Miles Davis and Bill Graham may have departed this world, but Carlos Santana doesn’t feel they’re done with him yet. His band’s current album, “Milagro,” is dedicated to his friends, the late jazz giant and the legendary concert promoter, and it is arguably Santana’s stormiest, most soulfully engaged set in ages. He says the force of the music is a direct result of their influence.

“Absolutely, Miles Davis and Bill Graham still knock in my consciousness, in my dreams and in my thoughts,” the guitarist said recently by phone from his home in San Rafael. “And they’re very persistent. I don’t know if it’s because they wanted me to fulfill some of their agenda that they didn’t finish or what, but they’re still very brutal about how they assault me at night in my dreams.
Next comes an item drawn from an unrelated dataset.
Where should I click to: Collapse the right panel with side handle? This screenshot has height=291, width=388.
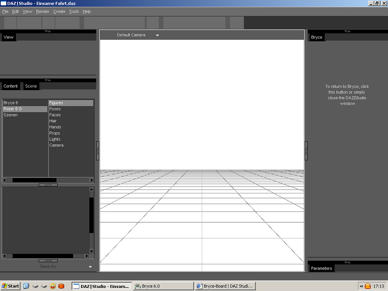(x=306, y=151)
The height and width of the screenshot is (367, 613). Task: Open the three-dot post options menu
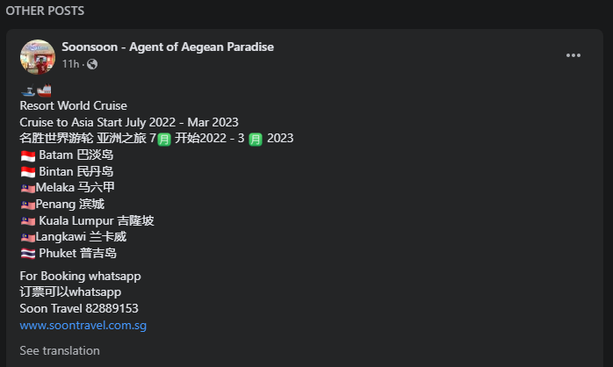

“I’m serious. These people come to my dreams and they’re very specific in a lot of ways, about how they motivate and empower me not to take any stuff from people, not to do any okey-dokey for anybody. The last things they each said to me (when they were alive) were very encouraging. Miles wasn’t much on compliments, but he told me, ‘You come around and my musicians get nervous.’ And Bill had said, ‘Your music has a combination of spirituality and sensuality, and I think that you should face it.’ They were very specific about letting me know in some kind of way that I should take more charge of my destiny and music, and boogie.”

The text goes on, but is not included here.